This week, calls from a couple of those disappointed bulls made the headlines. The first came from Morgan Stanley whose analyst “worst-case scenario” saw TSLA dropping to $10. Then came Citi, whose $36 bear case would have been shocking were it not for what came before. Those are certainly sensational numbers, but that is the problem.
Some may think that the inclusion of those numbers in the reports are an example of “hell hath no fury…” or are cynical attempts to garner publicity. I guess there could be some truth to that, but the reports themselves are far less sensational than the headlines they generated.
The $10 “call” from Morgan Stanley was no such thing. It was the logical extension of a worst-case scenario, but only one of the possibilities laid out. There was also a “best-case”, which saw TSLA hitting $391, but that received almost no attention. I guess “TSLA to climb gradually back to its previous levels” is just not as sexy a headline as “TSLA to collapse to $10!”

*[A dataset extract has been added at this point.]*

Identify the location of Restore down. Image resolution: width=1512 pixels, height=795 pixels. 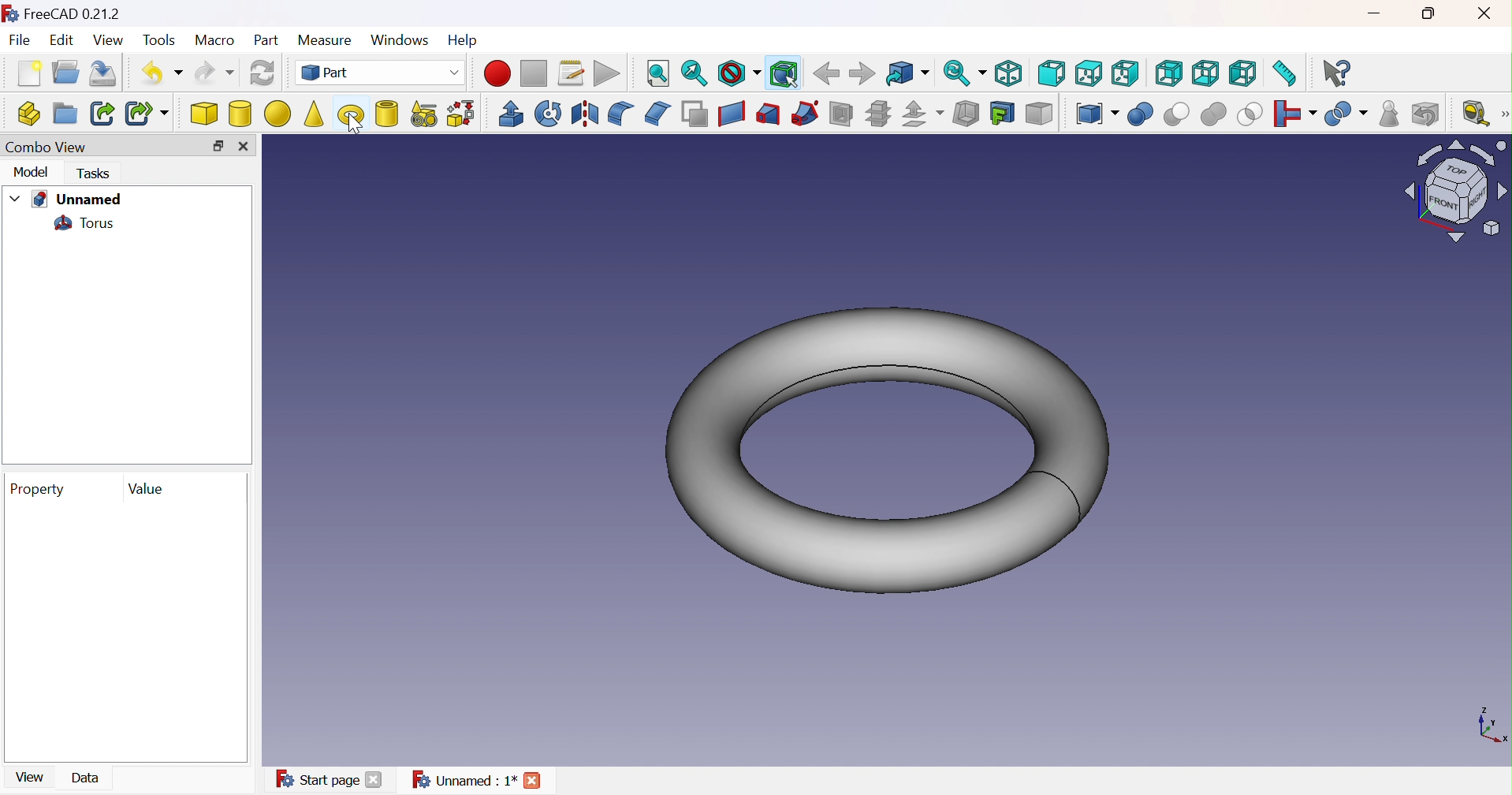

Citi’s full report was even less well represented by the headlines. Their analyst did indeed say that there was a 40% chance that TSLA could hit $36, but he also said that there was a 55% chance of a bounce back to $253 and even a 5% chance that it soars to $760. In other words, significant gains were considered one and a half times as likely as the big drop that the headlines would have you believe was coming. Yet, as those reports were released, TSLA lost value at an accelerating pace, pushing it below $200, levels not seen since the end of 2016.
The low then was around $178, and proximity to that level makes it likely that some support will be evident before long. That may turn out to be just a pause in the decline, but there is another thing that makes a significant bounce possible. As the stock has dropped over the last couple of months, short interest has increased and that makes a short squeeze that could exaggerate any bounce that did materialize.
Nothing much has changed about the fundamental outlook for TSLA. That is still in the balance. They still produce an amazing product and Elon Musk still has a bold vision of the future, but at some point, they need to make money, and the longer that point is delayed, the more likely it is that the stock will go lower.
On balance then, there looks to be limited profit potential to a short from here, and significant risk of a bounce back to around $250. The hysterical headlines this week have produced a gloomy perception of the stock, but the best time to buy a volatile stock is often when negativity is at its highest. Given that it is time to buy back shorts and even consider going long for a while.